Chocolate Caramels Peanut Butter Pods
 

Beth Kimmerle's Soft Salted Chocolate Caramels
(printable version)

Ingredients (Makes 50 Pods)
12 oz fine-quality bittersweet chocolate, finely chopped
2 cups sugar
2 cups heavy cream
1 1/2 cups dark corn syrup
2 teaspoons sea salt (do not use fresh ground or old-fashioned style)
Vegetable oil spray for greasing knife
Special equipment: parchment paper; a candy thermometer

1) Line 9x13 baking pan with parchment paper. Place chopped chocolate in a large bowl and set aside.

2) Combine sugar, cream, corn syrup and 1 teaspoon salt in a 1- to 1 1/2-quart heavy saucepan. Over moderately high heat, bring to a boil while stirring until sugar is completely dissolved. Then, reduce heat to low and without stirring, allow mix to reach 243°F on thermometer.

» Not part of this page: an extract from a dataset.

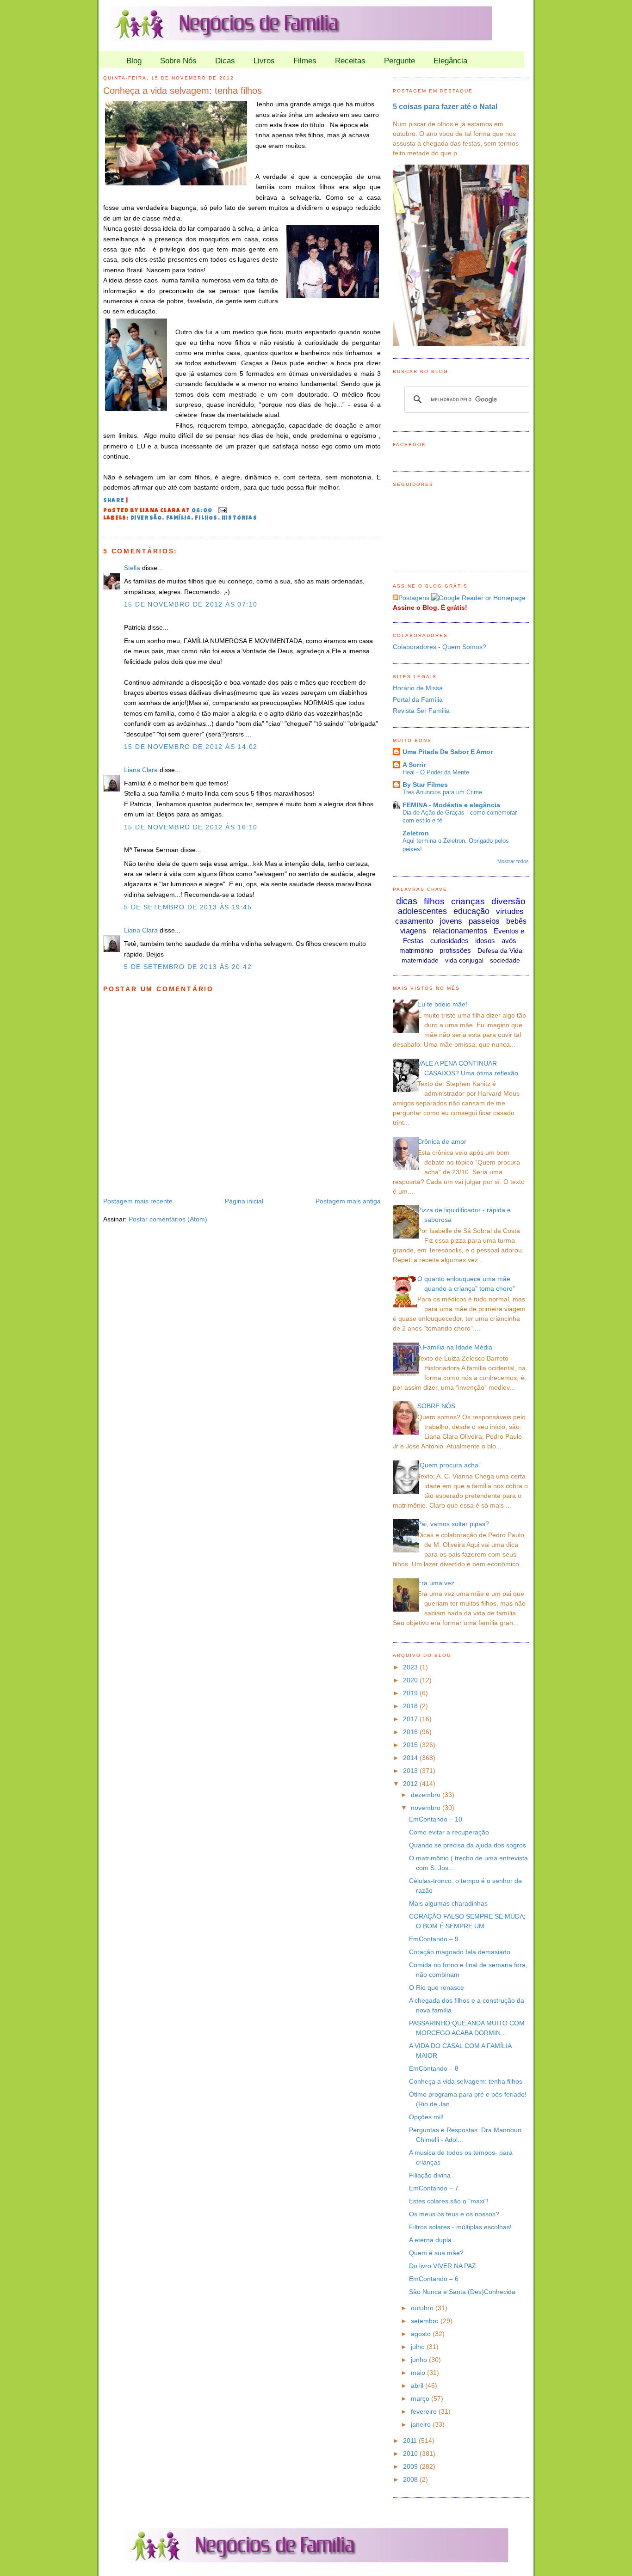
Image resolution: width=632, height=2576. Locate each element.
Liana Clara (141, 769)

Immediately pour the mixture over the chocolate and whisk until smooth.

3) Carefully yet quickly pour the caramel chocolate mixture into the lined baking pan. Using a rubber spatula, pat the mixture into an even layer. Let caramel stand for 10 minutes, then sprinkle evenly with remaining sea salt. Cool completely in baking pan, about 2 hours.

4) Carefully invert caramel onto a clean, dry cutting board, then peel off parchment. Turn caramel salt side up. Lightly spray blade of a large heavy knife with oil and cut caramel into 1/2-inch squares.

Caramels keep, layered between sheets of parchment or wax paper, in an airtight container at cool room temperature for 1 week. Caramels can be wrapped in 3-inch squares of wax paper; twist ends to close.